◆ STATED PROBLEM:
Copy out, word for word, the part of the records that opens with the line containing "How do I perform: Open the" and closes with the line containing "point(145,75)", including both of those lines and nothing else.

Rows on where targets appear:
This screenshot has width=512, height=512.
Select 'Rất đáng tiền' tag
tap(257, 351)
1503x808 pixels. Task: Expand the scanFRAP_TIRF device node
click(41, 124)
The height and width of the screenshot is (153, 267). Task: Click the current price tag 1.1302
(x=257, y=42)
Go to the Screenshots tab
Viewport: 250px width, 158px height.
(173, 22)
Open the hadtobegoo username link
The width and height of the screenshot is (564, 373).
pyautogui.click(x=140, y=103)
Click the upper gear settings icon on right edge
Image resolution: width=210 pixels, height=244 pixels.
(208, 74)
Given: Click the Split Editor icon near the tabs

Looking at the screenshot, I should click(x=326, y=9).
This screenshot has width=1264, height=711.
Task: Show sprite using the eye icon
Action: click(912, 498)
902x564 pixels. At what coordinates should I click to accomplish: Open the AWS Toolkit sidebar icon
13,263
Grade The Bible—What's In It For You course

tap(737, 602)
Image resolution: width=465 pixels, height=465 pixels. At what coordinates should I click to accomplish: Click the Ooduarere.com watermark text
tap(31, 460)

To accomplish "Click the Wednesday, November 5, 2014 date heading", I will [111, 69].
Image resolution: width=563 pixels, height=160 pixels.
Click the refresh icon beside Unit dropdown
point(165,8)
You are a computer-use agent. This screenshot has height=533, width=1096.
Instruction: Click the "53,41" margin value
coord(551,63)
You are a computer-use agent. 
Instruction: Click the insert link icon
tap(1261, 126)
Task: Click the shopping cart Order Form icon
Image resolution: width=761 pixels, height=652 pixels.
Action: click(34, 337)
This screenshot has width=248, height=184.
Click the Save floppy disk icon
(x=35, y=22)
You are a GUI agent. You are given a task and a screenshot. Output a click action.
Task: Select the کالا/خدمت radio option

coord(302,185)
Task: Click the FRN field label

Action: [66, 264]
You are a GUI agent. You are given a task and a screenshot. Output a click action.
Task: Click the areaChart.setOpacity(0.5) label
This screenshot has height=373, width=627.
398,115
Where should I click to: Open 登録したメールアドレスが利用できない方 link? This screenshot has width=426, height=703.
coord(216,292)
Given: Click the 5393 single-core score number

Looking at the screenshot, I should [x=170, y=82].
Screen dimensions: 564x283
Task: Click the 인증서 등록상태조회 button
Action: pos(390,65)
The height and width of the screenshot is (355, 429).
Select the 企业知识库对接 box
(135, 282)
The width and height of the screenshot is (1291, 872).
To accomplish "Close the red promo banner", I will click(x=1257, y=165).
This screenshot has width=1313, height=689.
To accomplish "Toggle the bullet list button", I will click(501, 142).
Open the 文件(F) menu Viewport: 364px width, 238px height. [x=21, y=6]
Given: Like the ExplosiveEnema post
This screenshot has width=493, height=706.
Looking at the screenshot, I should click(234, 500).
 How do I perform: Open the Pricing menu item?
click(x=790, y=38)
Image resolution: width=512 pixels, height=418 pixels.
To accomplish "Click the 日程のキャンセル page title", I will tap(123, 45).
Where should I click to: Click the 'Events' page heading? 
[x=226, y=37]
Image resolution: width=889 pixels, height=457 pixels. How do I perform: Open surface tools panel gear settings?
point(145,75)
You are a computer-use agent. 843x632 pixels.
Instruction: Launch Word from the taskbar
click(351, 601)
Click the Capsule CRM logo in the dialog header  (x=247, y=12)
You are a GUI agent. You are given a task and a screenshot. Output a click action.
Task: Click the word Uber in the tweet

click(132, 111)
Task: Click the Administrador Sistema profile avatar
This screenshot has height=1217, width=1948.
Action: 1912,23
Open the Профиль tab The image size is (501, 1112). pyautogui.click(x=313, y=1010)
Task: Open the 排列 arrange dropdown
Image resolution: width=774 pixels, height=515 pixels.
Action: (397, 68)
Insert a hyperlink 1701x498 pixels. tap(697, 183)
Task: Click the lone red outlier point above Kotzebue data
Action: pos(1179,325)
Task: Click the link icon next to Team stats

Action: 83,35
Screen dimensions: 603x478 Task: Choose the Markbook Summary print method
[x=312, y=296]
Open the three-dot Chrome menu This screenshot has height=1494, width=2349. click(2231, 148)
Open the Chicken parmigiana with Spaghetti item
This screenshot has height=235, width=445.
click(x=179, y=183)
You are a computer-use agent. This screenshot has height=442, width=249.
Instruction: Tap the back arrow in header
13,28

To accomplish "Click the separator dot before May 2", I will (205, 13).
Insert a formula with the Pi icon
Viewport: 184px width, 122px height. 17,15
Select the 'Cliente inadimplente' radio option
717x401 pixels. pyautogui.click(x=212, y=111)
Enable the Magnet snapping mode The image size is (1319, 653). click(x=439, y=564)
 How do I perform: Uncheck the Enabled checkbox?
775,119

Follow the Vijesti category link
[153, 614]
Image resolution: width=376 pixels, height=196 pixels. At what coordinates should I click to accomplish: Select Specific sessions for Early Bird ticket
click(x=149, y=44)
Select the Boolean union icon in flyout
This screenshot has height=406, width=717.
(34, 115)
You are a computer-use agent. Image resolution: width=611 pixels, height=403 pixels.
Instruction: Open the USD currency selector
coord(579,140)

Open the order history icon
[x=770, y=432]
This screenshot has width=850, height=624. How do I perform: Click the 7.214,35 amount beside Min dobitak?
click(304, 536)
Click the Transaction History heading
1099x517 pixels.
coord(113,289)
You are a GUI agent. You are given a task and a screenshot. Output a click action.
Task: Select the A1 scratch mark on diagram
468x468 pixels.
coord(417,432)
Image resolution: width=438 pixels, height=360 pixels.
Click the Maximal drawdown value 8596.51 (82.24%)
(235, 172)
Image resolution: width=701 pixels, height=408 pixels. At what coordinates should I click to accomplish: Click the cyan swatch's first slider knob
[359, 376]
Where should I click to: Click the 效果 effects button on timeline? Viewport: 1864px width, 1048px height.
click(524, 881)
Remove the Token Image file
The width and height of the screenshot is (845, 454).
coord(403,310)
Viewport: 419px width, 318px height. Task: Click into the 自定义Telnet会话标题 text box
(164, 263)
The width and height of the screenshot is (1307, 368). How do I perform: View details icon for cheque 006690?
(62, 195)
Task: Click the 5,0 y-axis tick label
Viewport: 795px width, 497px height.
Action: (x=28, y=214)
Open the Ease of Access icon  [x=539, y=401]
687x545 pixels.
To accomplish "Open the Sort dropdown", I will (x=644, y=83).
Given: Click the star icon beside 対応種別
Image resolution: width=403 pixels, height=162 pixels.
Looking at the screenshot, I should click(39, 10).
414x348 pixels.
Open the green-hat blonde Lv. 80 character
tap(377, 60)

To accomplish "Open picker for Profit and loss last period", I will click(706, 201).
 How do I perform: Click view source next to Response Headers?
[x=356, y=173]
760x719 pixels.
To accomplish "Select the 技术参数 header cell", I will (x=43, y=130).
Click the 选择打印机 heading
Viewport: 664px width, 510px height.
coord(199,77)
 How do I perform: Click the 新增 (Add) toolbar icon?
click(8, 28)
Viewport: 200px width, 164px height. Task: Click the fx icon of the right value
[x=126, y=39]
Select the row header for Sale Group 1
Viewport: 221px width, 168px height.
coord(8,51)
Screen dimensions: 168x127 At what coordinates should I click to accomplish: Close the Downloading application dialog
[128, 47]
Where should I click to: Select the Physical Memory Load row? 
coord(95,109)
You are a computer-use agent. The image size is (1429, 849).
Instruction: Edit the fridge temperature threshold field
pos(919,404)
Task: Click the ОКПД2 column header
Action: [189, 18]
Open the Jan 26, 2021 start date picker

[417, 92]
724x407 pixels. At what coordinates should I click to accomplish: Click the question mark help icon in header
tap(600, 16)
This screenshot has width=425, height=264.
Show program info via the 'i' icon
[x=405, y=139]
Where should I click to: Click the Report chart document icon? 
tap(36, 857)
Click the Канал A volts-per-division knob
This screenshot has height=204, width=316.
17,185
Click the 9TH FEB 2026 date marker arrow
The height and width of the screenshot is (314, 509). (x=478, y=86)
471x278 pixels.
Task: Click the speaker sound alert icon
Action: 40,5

◆ COMPLETED EXERCISE:
 How do I perform: Open the Pricing menu item?
click(x=790, y=38)
Image resolution: width=512 pixels, height=418 pixels.
To accomplish "Click the 日程のキャンセル page title", I will tap(123, 45).
Where should I click to: Click the 'Events' page heading? 
[x=226, y=37]
Image resolution: width=889 pixels, height=457 pixels. How do I perform: Open surface tools panel gear settings?
point(145,75)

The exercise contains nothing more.